#### EXTRACTED MATERIAL:

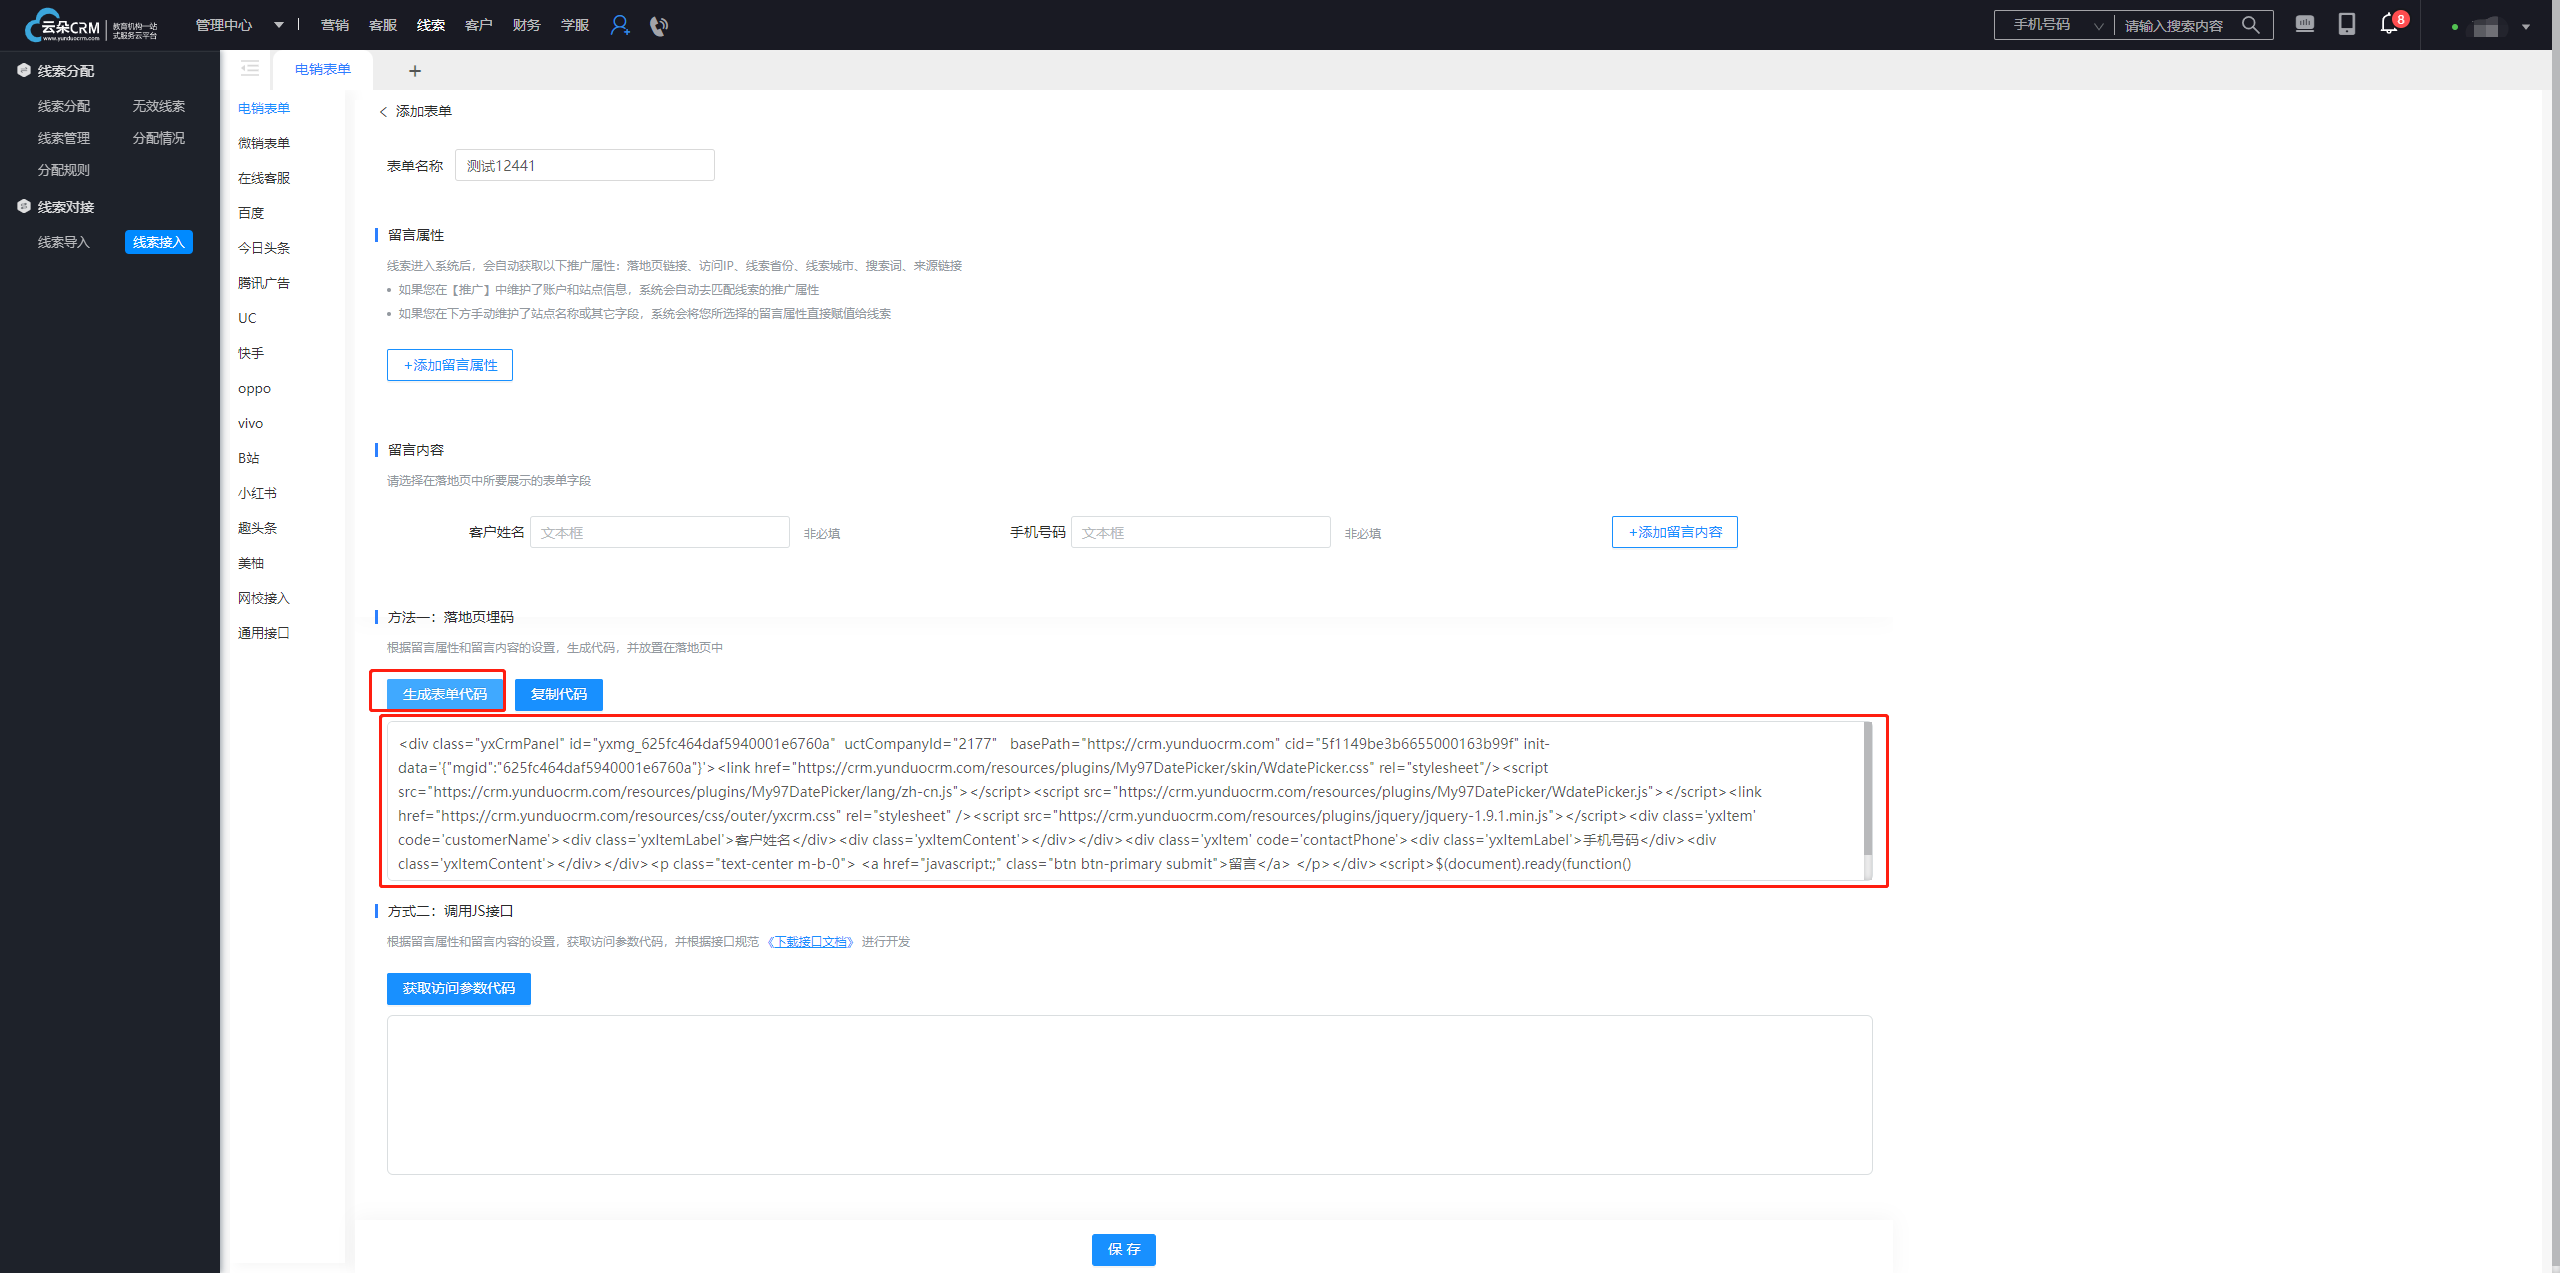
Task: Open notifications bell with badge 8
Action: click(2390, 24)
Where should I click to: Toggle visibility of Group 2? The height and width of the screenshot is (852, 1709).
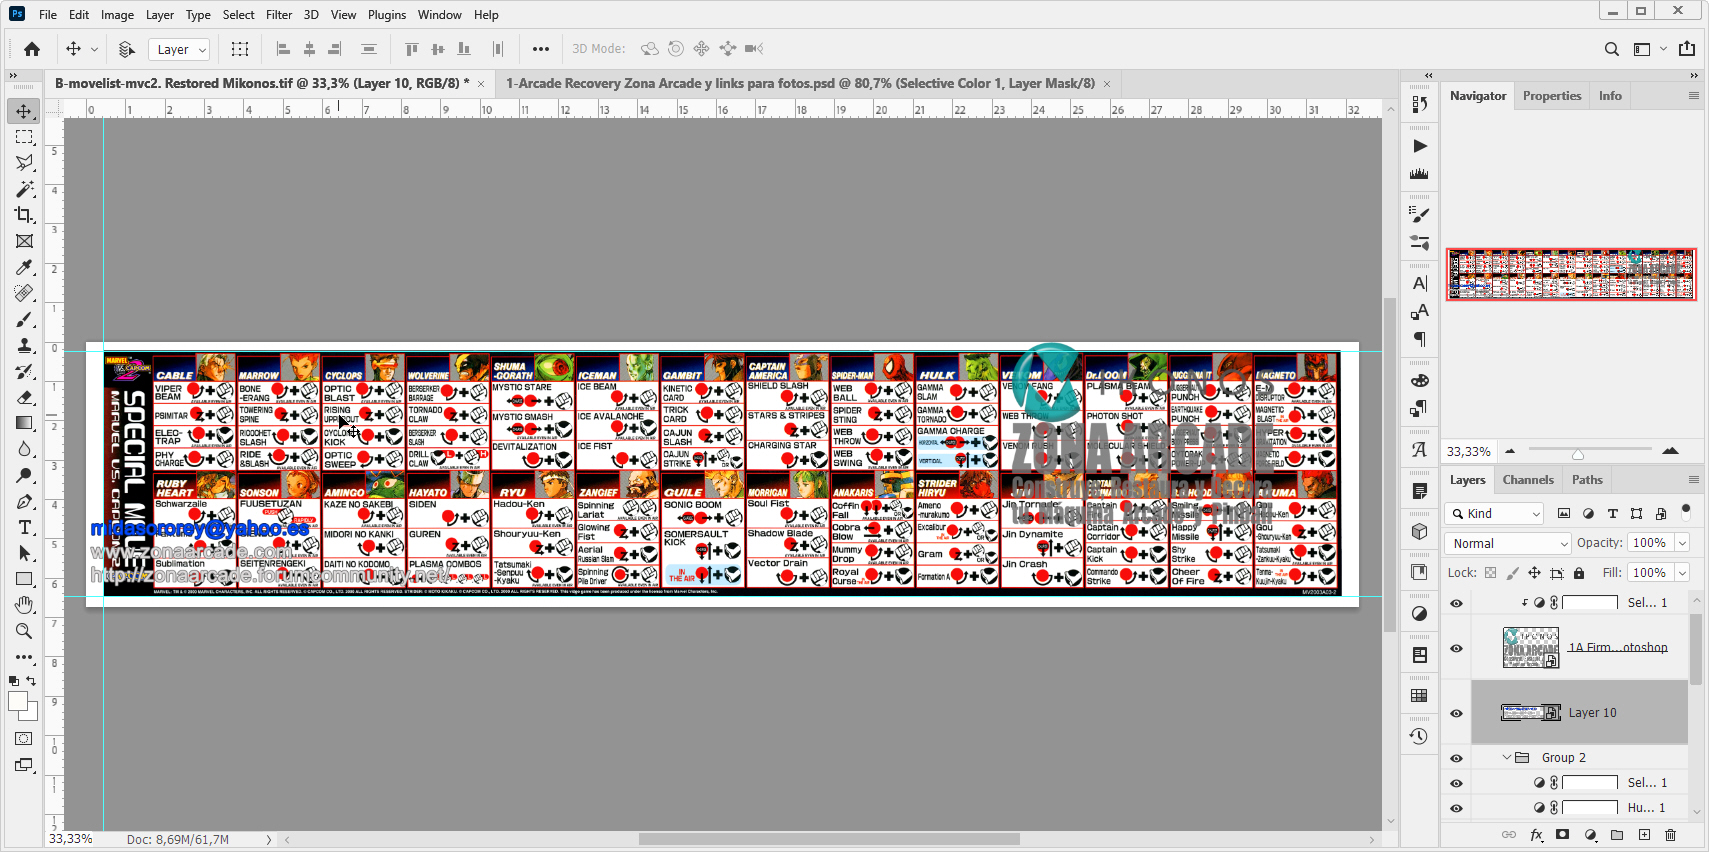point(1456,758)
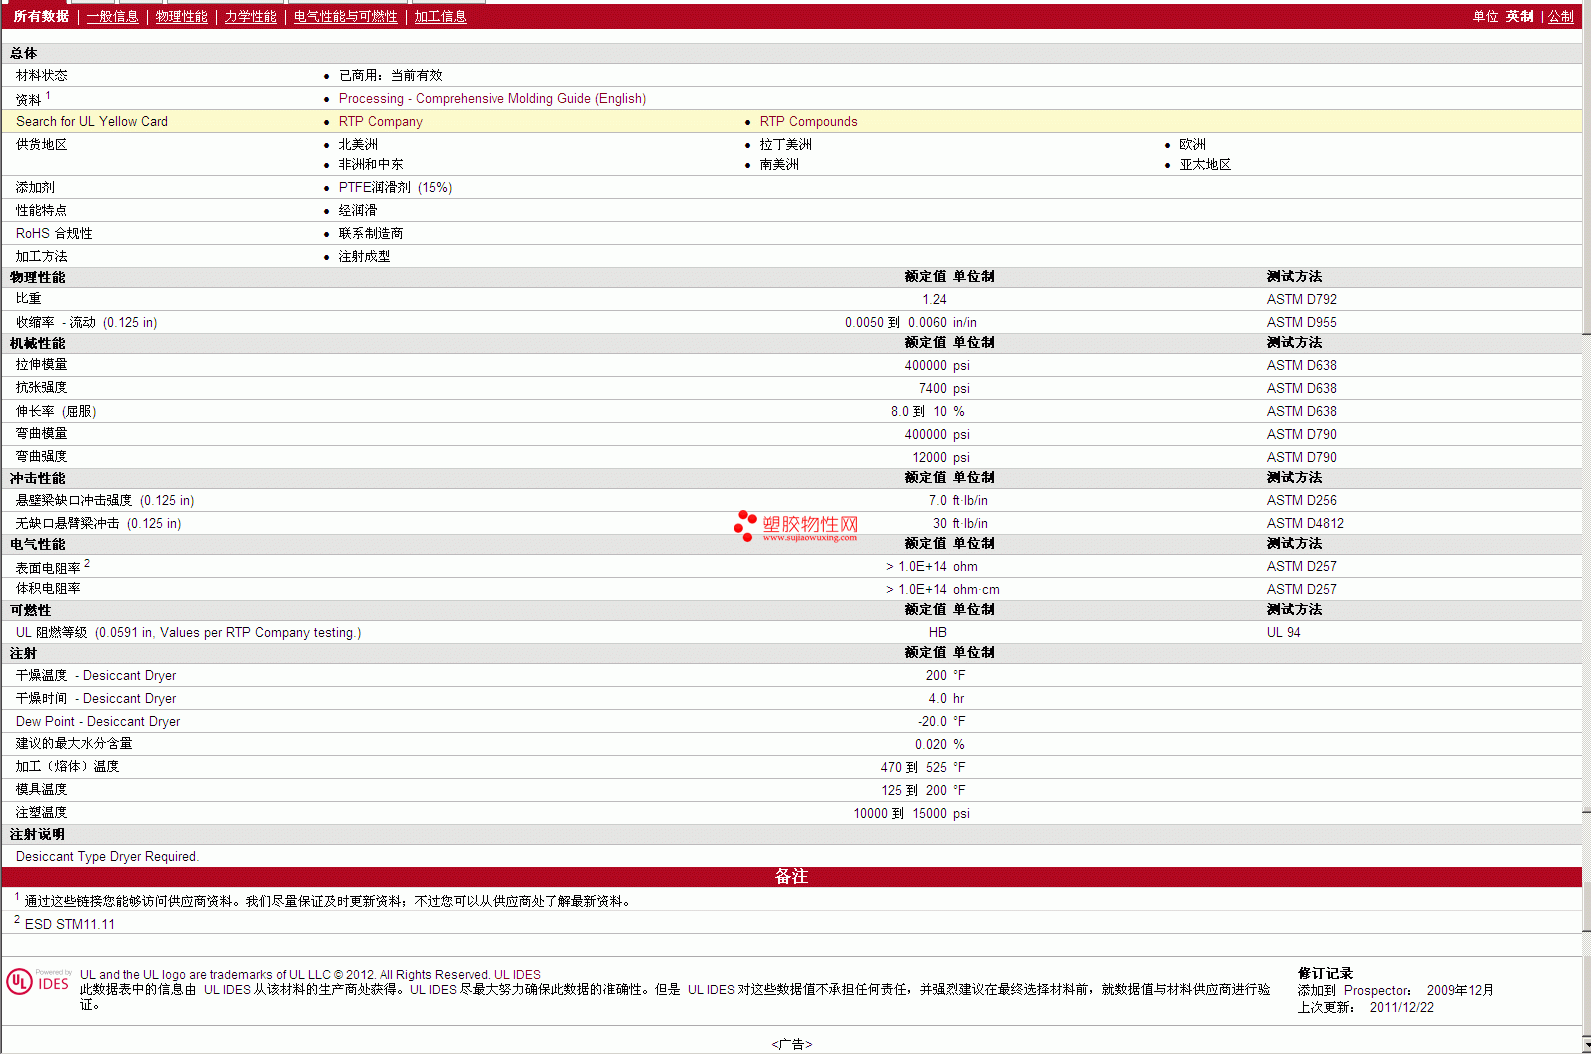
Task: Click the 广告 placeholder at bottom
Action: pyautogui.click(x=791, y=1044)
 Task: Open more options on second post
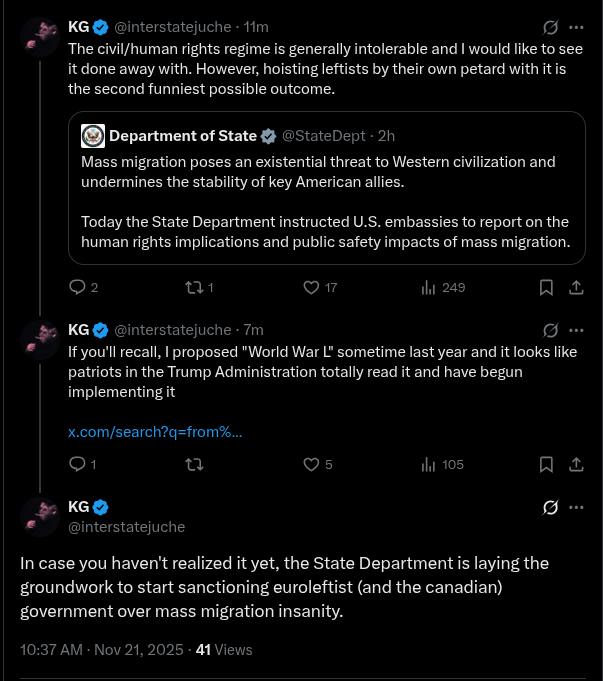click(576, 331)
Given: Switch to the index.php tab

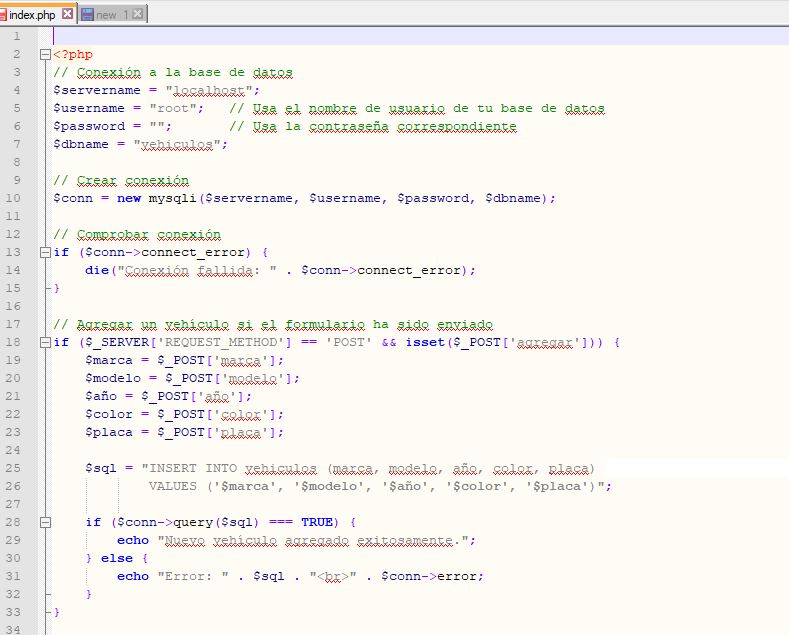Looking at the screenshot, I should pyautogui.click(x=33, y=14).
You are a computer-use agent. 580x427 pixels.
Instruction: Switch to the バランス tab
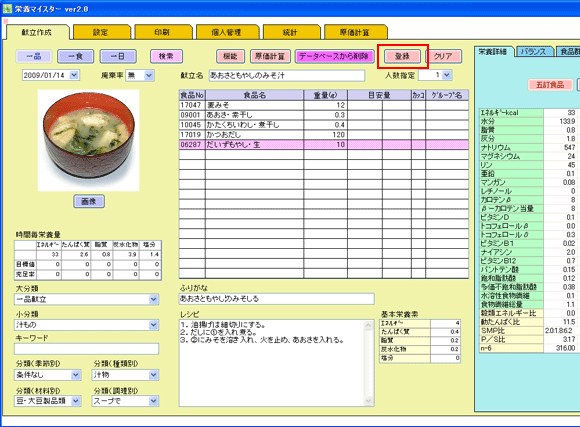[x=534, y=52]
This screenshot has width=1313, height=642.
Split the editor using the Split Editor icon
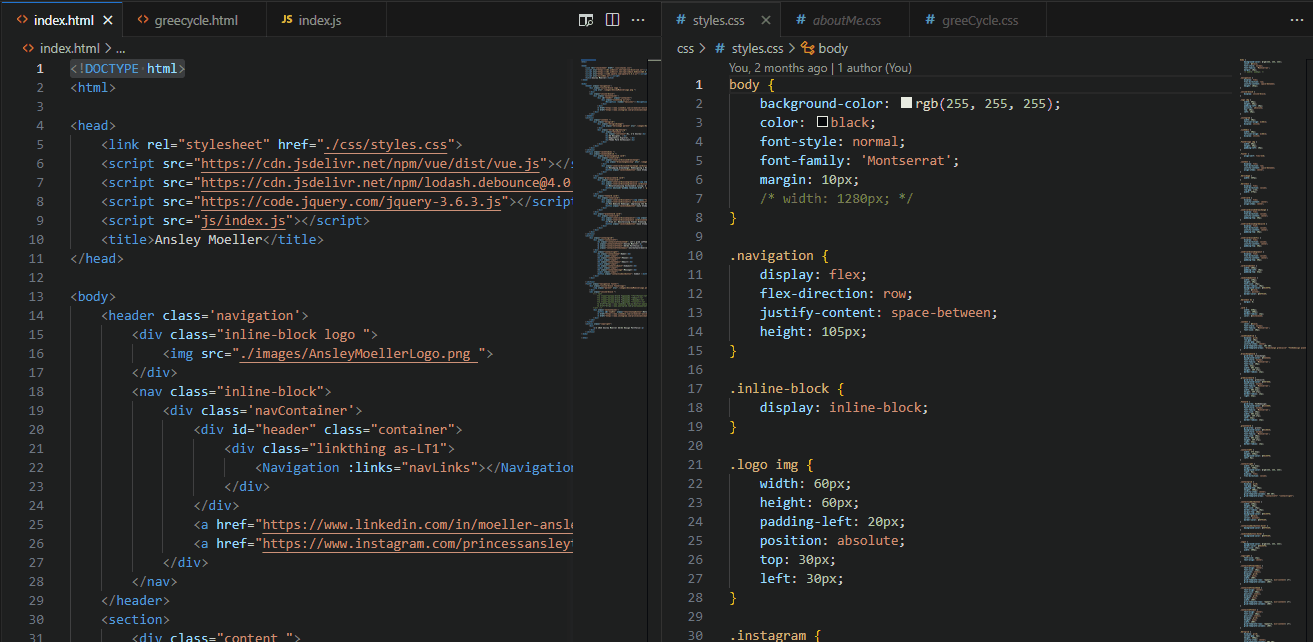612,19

#### THE REQUEST:
Reproduce every line of the material above verbatim, omitting the pictures.

#### FINAL RESULT:
Task: Open notifications bell with badge 8
Action: click(2390, 24)
Where should I click to: Toggle visibility of Group 2? The height and width of the screenshot is (852, 1709).
point(1456,758)
Task: Click the 广告 placeholder at bottom
Action: pyautogui.click(x=791, y=1044)
 Task: Open more options on second post
click(576, 331)
Given: Switch to the index.php tab

Looking at the screenshot, I should pyautogui.click(x=33, y=14).
You are a computer-use agent. 580x427 pixels.
Instruction: Switch to the バランス tab
[x=534, y=52]
This screenshot has width=1313, height=642.
Split the editor using the Split Editor icon
612,19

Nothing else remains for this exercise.